(GIVEN RECORDS)
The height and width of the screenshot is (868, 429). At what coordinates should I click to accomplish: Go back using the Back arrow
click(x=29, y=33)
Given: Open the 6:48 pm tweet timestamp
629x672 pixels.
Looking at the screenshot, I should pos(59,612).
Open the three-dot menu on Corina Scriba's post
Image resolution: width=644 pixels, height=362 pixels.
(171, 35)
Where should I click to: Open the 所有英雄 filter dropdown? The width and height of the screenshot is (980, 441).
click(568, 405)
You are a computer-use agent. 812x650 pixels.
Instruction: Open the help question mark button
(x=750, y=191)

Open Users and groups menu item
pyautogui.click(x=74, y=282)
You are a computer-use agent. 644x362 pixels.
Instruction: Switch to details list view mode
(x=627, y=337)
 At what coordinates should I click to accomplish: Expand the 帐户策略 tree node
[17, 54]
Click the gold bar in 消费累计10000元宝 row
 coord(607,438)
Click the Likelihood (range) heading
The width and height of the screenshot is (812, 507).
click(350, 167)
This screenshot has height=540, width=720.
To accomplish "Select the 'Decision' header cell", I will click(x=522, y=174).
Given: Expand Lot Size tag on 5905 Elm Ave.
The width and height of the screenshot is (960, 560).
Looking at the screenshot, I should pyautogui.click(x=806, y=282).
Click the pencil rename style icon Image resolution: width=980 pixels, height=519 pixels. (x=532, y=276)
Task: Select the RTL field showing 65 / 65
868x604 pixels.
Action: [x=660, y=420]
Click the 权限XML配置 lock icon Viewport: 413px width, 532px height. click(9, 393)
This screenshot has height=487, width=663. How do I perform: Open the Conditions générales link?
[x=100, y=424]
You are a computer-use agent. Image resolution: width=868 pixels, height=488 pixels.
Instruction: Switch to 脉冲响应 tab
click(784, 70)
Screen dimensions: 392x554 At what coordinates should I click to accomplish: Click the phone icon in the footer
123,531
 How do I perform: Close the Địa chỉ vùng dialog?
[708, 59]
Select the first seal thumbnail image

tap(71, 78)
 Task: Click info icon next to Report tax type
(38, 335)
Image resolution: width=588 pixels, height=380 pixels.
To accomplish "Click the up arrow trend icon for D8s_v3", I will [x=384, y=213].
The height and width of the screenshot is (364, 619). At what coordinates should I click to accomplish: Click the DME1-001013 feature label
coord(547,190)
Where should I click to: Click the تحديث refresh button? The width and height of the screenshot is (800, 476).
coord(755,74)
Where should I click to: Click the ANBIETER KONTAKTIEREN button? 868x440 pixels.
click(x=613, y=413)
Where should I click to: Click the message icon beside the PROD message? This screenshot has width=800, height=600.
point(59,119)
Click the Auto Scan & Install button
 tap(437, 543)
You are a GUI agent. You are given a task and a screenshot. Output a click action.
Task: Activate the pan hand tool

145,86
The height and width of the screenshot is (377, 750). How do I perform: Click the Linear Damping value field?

(WHAT THE TASK REQUIRES) Reproduce exactly, with nothing added, the lines from the one that contains "Where should I click to: Click the ANBIETER" to the end of the data.

(PROBLEM SOLUTION)
Where should I click to: Click the ANBIETER KONTAKTIEREN button? 868x440 pixels.
click(x=613, y=413)
Where should I click to: Click the message icon beside the PROD message? This screenshot has width=800, height=600.
point(59,119)
Click the Auto Scan & Install button
 tap(437, 543)
You are a GUI agent. You are given a task and a screenshot. Output a click action.
Task: Activate the pan hand tool

145,86
The height and width of the screenshot is (377, 750). How do I perform: Click the Linear Damping value field?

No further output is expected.